F-15Eが撃墜された際、アメリカ軍は直ちに救出作戦を発動し、最終的には爆撃機を含めた155機もの航空機と特殊部隊まで投入する大規模作戦へと発展しました。なぜそこまでするのでしょうか。
なぜ1人のために155機が動くのか
今回の作戦では、パイロットは比較的早期に救出された一方、WSOは離れた地点に降下したため、その場での同時救出はできませんでした。負傷したWSOは山岳地帯へ移動して救助を待つことになりますが、時間の経過とともに現地にはイラン軍が集結してしまい、作戦はアメリカ空軍の救難部隊だけでは完結しない統合作戦へと発展していきます。
ホワイトハウスでの記者会見によれば、2回目の救出作戦には爆撃機4機、戦闘機64機、空中給油機48機、救難機13機などが参加し、総数は155機に達したとされます。さらに、WSO位置特定にはCIAも協力し、現地での戦闘に備えてアメリカ海軍の特殊部隊DEVGRU(SEAL Team Six)まで投入されたと報じられています。
今回の救出作戦は、1名の乗員を救出するために、多くのアメリカ軍部隊と人員が投入され、被害の方も死亡者こそいませんでしたが、負傷者は複数報告されており、参加航空機も1機のA-10が墜落し、2回目の救出作戦でイラン国内の前進基地に展開した2機のMC-130輸送機(4機のMH-6ヘリコプターを搭載)が離陸不能となったため現地での爆破処分がされています。
SAR任務では救出する人員よりも多くに人々が危険に晒され、場合によっては数字上を見合わない被害を受けることがあります。しかし、アメリカ軍の救難部隊では「No Man Left Behind(誰一人置き去りにしない)」や「That Others May Live(他者を生かすために)」という標語を掲げており、高いリスクがありながらもCSAR任務を戦場で行なってきました。
その一番の理由は、仲間を決して見捨てないという道義的な意思表示と、任務に就く兵士の士気向上です。しかし、アメリカ軍の場合は兵士の救出は政治的な意味合いもあり、捕虜となってその国のプロパガンダに利用されることや、尋問による軍事機密の流出を防ぐといった別の狙いもあります。

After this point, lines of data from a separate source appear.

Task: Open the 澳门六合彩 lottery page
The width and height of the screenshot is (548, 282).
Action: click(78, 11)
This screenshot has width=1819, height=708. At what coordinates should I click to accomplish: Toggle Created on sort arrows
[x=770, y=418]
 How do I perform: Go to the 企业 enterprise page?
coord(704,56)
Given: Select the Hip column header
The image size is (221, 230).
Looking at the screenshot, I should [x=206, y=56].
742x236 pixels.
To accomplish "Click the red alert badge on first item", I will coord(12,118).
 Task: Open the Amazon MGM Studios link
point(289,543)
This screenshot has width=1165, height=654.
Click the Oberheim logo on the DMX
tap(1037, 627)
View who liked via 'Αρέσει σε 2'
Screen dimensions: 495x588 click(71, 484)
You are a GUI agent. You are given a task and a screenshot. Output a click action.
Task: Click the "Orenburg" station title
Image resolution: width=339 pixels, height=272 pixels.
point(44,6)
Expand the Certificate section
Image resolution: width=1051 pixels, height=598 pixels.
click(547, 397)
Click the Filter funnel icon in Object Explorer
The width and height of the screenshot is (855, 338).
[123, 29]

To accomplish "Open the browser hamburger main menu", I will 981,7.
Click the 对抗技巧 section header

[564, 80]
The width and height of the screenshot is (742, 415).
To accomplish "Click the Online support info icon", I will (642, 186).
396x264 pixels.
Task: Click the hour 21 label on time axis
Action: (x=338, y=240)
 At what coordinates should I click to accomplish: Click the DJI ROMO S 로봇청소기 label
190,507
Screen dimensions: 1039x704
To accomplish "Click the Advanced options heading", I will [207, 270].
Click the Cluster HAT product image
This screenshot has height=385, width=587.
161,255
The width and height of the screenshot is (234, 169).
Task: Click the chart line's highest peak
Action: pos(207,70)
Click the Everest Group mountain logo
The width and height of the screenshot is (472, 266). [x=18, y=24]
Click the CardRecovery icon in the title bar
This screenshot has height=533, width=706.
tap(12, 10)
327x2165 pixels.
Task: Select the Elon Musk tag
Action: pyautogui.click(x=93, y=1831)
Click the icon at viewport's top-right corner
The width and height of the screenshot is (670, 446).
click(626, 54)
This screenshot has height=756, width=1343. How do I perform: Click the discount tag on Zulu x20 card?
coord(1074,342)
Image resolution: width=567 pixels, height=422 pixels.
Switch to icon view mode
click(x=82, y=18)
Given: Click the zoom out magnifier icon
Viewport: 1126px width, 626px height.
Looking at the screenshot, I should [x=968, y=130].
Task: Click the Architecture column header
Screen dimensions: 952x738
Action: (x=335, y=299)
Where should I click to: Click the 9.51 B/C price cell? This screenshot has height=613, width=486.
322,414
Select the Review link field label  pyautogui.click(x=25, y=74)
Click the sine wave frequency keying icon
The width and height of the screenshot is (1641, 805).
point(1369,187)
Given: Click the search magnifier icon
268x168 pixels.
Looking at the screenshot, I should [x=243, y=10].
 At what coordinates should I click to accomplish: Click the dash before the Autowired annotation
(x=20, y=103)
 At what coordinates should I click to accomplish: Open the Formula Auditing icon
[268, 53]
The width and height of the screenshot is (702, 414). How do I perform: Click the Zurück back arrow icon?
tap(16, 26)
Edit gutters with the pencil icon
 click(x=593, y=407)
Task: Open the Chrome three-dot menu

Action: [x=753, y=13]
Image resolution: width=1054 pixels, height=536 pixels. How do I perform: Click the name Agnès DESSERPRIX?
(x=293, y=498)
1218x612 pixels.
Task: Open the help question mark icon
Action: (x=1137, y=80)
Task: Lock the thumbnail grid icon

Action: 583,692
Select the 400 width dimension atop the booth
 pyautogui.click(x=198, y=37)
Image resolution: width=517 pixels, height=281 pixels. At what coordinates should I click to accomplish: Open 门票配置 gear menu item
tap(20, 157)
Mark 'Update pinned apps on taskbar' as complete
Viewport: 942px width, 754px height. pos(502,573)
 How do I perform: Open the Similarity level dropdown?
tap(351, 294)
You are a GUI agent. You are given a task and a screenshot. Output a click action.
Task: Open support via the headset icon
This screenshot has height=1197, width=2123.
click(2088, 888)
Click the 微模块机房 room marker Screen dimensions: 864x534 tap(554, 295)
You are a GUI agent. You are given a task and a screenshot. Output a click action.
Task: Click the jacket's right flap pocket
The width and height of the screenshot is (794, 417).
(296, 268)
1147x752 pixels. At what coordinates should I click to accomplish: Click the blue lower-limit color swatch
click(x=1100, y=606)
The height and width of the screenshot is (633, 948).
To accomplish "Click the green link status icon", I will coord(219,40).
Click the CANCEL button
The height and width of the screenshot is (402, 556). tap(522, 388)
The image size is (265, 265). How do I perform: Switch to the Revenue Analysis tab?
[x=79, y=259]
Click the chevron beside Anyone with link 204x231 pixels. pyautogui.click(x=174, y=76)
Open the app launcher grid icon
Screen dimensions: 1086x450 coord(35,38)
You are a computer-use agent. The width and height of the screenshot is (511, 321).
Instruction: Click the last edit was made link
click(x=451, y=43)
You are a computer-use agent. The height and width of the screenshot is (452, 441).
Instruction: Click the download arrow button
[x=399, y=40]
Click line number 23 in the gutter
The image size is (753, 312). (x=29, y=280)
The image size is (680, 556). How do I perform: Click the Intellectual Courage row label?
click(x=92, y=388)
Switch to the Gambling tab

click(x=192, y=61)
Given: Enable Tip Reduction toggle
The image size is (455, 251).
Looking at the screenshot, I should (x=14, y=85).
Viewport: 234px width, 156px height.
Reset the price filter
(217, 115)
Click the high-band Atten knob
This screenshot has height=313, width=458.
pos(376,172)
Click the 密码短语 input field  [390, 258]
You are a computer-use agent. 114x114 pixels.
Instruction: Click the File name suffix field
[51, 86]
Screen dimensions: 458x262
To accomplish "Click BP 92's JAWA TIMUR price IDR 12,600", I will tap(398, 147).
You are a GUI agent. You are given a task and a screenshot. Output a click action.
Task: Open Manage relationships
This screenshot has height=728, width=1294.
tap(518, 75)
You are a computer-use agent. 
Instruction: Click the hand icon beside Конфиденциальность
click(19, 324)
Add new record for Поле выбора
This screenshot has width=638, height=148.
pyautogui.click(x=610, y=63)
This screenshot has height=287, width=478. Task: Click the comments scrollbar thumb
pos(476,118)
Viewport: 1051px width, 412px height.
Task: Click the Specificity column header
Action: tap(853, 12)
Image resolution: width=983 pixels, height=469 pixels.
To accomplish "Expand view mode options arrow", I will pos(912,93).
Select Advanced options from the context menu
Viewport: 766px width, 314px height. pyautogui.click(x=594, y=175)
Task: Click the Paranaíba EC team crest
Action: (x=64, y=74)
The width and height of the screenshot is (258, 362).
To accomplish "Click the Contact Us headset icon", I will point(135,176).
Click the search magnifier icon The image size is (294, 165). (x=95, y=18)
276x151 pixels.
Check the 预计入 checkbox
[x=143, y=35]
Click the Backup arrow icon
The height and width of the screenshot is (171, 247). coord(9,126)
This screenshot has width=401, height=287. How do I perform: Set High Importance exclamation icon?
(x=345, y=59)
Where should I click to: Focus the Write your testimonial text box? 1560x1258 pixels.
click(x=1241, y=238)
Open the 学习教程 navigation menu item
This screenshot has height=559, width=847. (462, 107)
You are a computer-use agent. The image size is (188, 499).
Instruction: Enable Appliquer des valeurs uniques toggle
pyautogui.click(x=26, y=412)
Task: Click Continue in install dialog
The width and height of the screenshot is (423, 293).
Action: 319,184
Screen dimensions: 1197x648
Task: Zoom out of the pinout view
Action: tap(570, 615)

航空自衛隊の救難団ではアメリカ空軍の標語「That Others May Live」を掲げており、災害派遣などでは自衛隊以外の一般人の救助活動もたびたび行なっています。そのことから、救難飛行隊は人命救助を行う部隊として認知されています。しかし、アメリカ空軍の場合、任務を行う環境や、軍を動かす国家の政治的な背景から、同じ救難部隊であってもその活動内容と性質は大きく異なったものとなっているのです。